# [Do this]
Can you revise the material below so that "email input field" becomes "email text box", with everything else left unchanged?
— begin Materials provided —
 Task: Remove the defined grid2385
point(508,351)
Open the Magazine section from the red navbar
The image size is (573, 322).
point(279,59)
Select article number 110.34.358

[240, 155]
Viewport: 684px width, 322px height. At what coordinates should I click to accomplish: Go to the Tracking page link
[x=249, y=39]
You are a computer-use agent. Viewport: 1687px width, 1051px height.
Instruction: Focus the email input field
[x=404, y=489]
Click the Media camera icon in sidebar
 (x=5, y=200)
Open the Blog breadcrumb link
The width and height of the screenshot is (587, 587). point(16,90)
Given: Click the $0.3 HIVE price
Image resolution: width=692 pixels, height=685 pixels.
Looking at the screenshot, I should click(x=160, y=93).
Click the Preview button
— end Materials provided —
# [Task solution]
 Task: Remove the defined grid2385
point(508,351)
Open the Magazine section from the red navbar
The image size is (573, 322).
point(279,59)
Select article number 110.34.358

[240, 155]
Viewport: 684px width, 322px height. At what coordinates should I click to accomplish: Go to the Tracking page link
[x=249, y=39]
You are a computer-use agent. Viewport: 1687px width, 1051px height.
Instruction: Focus the email text box
[x=404, y=489]
Click the Media camera icon in sidebar
 (x=5, y=200)
Open the Blog breadcrumb link
The width and height of the screenshot is (587, 587). point(16,90)
Given: Click the $0.3 HIVE price
Image resolution: width=692 pixels, height=685 pixels.
Looking at the screenshot, I should click(x=160, y=93).
Click the Preview button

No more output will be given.